THE LEGAL PROFESSION

[Speech of John S. Wise at the annual dinner of the New York State Bar Association, Albany, N. Y., January 20, 1891. Matthew Hale, the President, introduced Mr. Wise as follows; "The next sentiment in order was, by mistake, omitted from the printed list of sentiments which is before you. The next sentiment is 'The Legal Profession,' and I call upon a gentleman to respond to that toast who, I venture to say, has practised law in more States of this Union than any other gentleman present. I allude to the orator of the day, the Hon. John S. Wise [applause], formerly of Virginia, but now a member of the Bar Association of the State of New York.">[

Mr. Chairman and Gentlemen of the Bar:—It may not be true that I have practised law in more States of this Union than any one present, but it is certainly true that I never did as much speaking in the same length of time, without charging a fee for it, as I have done within the last twenty-four hours. [Laughter.] At two o'clock this morning I was in attendance, in the city of New York, upon a ghost dance of the Confederate veterans; at two o'clock this evening I resolved myself into a deep, careful, and circumspect lawyer, and now I am with the boys, and propose to have a good time. [Laughter.] Now, you know, this scene strikes me as ridiculous—our getting here together and glorifying ourselves and nobody to pay for it. My opinion is, that the part of wisdom is to bottle this oratory and keep it on tap at $5 a minute. [Laughter.] The Legal Profession—why, of course, we are the best fellows in the world. Who is here to deny it? It reminds me of an anecdote told by an old politician in Virginia, who said that one day, with his man, he was riding to Chesterfield court, and they got discussing the merits of a neighbor, Mr. Beasley, and he says, "Isaac, what do you think of Mr. Beasley?" "Well," he says, "Marse Frank, I reckon he is a pretty good man." "Well, there is one thing about Mr. Beasley, he is always humbling himself." He says, "Marse Frank, you are right; I don't know how you is, but I always mistrusts a man that runs hisself down." [Laughter.] He says, "I don't know how you is, Marse Frank, but I tell you how it is with me: this nigger scarcely ever says no harm against hisself." So I say it of the legal profession—this here nigger don't never scarcely say no harm against himself. [Great laughter.]

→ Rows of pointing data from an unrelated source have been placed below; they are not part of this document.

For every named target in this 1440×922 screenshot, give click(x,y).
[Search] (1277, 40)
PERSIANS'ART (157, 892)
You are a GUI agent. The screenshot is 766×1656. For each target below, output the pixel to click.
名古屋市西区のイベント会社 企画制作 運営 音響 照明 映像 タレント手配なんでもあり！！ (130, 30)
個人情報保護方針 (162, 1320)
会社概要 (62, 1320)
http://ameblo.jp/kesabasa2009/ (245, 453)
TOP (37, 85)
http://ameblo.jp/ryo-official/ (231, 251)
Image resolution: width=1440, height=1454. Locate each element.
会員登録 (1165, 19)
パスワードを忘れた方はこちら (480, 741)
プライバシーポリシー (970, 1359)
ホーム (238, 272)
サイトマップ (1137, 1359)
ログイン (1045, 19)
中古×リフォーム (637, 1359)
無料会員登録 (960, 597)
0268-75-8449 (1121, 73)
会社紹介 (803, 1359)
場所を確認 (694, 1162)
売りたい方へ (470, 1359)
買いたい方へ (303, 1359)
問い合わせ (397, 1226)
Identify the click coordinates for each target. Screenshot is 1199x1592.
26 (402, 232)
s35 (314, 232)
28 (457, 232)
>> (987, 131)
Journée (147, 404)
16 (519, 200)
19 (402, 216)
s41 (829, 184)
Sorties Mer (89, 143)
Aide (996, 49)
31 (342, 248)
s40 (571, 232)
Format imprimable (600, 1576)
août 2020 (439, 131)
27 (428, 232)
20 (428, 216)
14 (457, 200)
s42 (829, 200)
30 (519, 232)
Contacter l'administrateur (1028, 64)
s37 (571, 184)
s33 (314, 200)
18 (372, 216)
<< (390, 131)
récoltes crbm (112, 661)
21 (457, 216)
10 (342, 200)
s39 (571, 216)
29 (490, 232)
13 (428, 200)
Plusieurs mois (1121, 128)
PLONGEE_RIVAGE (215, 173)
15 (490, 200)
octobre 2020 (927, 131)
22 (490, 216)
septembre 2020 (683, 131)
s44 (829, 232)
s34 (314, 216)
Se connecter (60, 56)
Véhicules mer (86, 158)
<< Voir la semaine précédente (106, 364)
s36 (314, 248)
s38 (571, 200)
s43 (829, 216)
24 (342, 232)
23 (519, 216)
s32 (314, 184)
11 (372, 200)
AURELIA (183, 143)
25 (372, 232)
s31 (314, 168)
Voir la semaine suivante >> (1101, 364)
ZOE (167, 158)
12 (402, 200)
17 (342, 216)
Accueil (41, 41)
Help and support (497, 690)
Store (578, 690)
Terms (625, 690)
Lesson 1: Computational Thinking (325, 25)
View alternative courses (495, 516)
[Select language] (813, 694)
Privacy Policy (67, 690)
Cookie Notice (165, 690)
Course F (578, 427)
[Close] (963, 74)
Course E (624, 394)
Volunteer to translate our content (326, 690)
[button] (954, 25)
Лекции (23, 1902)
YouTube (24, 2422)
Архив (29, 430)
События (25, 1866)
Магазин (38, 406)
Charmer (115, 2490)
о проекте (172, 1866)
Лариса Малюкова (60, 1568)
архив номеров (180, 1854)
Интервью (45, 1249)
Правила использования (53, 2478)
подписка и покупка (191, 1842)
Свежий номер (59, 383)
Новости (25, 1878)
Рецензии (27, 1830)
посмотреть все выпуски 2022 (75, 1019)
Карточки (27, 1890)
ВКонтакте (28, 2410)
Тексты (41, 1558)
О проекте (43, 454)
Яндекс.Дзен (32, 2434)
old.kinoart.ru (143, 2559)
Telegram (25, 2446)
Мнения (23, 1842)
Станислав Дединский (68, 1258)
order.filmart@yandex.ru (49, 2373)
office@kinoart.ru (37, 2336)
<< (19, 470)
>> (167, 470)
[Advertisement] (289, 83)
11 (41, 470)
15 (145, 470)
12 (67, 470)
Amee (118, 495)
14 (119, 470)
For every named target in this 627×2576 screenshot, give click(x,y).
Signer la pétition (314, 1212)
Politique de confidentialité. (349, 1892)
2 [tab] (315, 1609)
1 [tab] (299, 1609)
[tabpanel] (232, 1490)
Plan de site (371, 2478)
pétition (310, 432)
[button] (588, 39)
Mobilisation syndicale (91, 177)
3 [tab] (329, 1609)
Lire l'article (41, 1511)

Of course we are the best profession in the world, but if any of our clients are standing at that door and listening to this oratory, I know what their reflection is. They are laughing in their sleeves and saying: "Watch him, watch him; did you ever hear lawyers talk as much for nothing? Watch them; it is the funniest scene I ever saw. There are a lot of lawyers with their hands in their own pockets." [Laughter.]

Mr. Chairman and gentlemen, another thing. We are not fooling with any judges now. I know who I am talking to and how long I have been doing it. Sometimes you can fool a judge into letting you have more time than the rule allows; but with lawyers, enough is enough. We know exactly when to put on the brakes with each other. We are not now earning fees by the yard or charging by the minute, and when a man is through with what he has to say, it is time to sit down, and all I have to say in conclusion is, that the more I watch the legal profession and observe it, the more I am convinced that with the great responsibility, with the great trusts confided to it, with the great issues committed to its keeping, with the great power it has to direct public feeling and public sentiment, with the great responsibilities resulting, take it as a mass—and there are plenty of rascals in it—but take it as a mass, and measure it up, and God never made a nobler body in these United States. [Applause.]